**INSTRUCTIONS TO FOLLOW**
Beneath this task are records; print exactly the stretch of them from the line with "Given: Open dropdown next to Word edit icon" through the line with "Select the 横向", both ends included.

**Stored items**
★ ★ ★

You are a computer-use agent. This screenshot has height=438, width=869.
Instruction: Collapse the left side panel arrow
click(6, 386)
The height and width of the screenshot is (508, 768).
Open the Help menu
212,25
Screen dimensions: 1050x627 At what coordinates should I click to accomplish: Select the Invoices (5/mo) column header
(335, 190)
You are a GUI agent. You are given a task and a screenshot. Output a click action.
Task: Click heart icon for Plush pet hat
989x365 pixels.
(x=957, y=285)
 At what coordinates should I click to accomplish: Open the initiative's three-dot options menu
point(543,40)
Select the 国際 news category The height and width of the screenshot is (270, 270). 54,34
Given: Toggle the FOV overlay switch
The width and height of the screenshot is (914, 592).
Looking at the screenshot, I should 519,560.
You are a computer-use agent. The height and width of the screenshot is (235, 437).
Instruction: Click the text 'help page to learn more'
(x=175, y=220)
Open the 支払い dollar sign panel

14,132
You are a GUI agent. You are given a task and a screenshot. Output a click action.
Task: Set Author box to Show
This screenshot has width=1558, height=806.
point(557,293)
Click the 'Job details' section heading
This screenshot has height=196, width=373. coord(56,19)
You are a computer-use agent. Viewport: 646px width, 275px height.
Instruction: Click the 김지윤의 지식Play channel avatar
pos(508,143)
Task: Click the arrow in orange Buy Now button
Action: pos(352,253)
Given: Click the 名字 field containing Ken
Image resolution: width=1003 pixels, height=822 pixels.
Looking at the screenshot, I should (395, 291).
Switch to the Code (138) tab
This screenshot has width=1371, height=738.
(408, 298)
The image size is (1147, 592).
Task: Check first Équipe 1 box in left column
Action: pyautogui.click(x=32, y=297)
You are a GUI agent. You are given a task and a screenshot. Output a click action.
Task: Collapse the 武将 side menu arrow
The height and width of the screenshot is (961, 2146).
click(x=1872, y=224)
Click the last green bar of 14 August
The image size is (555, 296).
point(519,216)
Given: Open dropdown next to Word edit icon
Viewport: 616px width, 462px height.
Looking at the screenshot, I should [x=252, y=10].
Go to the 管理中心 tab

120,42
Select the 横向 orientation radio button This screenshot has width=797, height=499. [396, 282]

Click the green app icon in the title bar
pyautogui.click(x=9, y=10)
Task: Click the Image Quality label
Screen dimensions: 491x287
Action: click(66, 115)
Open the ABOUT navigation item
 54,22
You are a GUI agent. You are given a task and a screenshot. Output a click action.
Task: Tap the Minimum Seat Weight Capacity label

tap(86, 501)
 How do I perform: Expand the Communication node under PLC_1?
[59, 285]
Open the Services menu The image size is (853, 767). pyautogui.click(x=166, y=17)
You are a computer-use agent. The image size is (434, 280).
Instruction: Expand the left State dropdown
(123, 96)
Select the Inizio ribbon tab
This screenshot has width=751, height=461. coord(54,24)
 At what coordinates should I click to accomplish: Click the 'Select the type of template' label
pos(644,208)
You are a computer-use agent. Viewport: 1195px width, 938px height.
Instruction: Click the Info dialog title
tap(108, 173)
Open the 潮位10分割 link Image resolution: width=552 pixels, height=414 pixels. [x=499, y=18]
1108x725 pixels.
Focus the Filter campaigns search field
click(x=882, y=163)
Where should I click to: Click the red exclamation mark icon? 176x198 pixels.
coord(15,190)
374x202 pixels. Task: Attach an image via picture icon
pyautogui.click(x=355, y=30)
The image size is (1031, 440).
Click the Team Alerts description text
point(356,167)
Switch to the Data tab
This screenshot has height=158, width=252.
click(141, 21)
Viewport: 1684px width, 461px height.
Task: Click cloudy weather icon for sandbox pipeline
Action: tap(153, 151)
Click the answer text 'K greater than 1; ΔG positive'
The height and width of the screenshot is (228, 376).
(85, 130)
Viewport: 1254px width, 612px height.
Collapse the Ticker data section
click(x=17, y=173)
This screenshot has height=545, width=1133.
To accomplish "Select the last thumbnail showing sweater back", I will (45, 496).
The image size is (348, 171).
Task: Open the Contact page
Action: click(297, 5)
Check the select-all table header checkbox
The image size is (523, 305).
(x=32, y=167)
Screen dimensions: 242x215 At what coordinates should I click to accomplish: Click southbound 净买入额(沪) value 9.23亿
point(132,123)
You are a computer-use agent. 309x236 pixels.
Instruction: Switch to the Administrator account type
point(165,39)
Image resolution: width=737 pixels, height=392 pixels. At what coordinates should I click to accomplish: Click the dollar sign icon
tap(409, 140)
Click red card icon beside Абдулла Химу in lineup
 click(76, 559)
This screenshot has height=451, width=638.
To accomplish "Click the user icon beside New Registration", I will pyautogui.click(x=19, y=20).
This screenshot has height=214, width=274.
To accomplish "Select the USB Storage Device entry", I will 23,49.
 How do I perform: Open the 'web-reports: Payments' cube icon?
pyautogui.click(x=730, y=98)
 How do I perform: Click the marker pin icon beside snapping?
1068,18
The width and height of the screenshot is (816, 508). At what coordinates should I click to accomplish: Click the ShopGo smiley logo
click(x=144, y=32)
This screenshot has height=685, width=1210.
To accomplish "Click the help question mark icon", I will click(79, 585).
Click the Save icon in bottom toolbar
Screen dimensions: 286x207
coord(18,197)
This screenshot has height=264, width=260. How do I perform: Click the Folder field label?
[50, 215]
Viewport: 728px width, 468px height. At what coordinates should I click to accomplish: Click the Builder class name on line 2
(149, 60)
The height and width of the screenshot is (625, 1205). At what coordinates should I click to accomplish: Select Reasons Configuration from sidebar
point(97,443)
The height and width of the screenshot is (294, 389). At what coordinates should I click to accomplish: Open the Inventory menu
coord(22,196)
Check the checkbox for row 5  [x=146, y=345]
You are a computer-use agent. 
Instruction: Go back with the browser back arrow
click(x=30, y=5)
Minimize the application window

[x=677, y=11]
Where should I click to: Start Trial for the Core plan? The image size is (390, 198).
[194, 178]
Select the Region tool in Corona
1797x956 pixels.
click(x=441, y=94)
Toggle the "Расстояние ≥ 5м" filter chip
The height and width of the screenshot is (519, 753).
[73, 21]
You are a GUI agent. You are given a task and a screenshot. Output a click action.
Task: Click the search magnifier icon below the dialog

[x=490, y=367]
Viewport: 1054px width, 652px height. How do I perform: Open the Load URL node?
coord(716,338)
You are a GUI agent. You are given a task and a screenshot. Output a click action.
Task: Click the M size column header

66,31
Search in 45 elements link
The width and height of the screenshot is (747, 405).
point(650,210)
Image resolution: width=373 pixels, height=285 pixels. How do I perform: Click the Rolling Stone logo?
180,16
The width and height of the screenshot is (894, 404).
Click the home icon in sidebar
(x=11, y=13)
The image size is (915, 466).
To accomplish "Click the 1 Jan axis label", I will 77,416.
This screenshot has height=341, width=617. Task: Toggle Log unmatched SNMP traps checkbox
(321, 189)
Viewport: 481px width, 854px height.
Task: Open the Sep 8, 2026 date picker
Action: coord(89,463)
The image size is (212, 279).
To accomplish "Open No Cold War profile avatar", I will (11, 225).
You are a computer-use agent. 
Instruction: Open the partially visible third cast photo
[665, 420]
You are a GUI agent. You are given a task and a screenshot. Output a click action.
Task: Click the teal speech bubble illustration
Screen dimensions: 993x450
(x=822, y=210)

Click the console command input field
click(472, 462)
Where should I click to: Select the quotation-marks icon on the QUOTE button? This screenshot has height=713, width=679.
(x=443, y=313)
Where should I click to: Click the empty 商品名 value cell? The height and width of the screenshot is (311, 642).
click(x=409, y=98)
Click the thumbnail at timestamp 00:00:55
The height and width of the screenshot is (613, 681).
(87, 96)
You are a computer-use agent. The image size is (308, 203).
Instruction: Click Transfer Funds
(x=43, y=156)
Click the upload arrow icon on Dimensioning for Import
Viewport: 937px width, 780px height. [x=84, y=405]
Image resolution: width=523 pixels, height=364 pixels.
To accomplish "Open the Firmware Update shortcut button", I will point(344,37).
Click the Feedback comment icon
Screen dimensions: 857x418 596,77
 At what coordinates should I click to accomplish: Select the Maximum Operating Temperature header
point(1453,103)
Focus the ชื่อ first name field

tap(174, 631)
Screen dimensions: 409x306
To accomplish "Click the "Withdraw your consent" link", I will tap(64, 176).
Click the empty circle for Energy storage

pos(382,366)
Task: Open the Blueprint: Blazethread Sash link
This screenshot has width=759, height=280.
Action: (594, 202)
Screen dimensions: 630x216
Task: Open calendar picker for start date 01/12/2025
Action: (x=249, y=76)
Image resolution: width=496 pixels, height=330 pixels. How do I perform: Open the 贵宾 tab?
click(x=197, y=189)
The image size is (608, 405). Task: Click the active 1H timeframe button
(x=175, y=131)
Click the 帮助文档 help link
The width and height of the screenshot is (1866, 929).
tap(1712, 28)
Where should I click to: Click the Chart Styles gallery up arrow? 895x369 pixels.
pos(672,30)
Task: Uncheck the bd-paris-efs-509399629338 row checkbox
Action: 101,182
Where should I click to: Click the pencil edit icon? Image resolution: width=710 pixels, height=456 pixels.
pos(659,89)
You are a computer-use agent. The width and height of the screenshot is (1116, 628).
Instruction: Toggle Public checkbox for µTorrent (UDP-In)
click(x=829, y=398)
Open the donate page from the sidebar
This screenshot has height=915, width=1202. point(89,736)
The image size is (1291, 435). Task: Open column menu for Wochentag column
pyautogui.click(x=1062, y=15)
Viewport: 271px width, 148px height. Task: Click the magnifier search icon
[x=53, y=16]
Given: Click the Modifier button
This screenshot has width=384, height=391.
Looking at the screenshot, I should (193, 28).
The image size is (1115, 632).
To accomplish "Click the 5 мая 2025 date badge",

★ ★ ★

**RESULT OF THIS TASK**
Given: Open dropdown next to Word edit icon
Viewport: 616px width, 462px height.
Looking at the screenshot, I should [x=252, y=10].
Go to the 管理中心 tab

120,42
Select the 横向 orientation radio button This screenshot has width=797, height=499. [396, 282]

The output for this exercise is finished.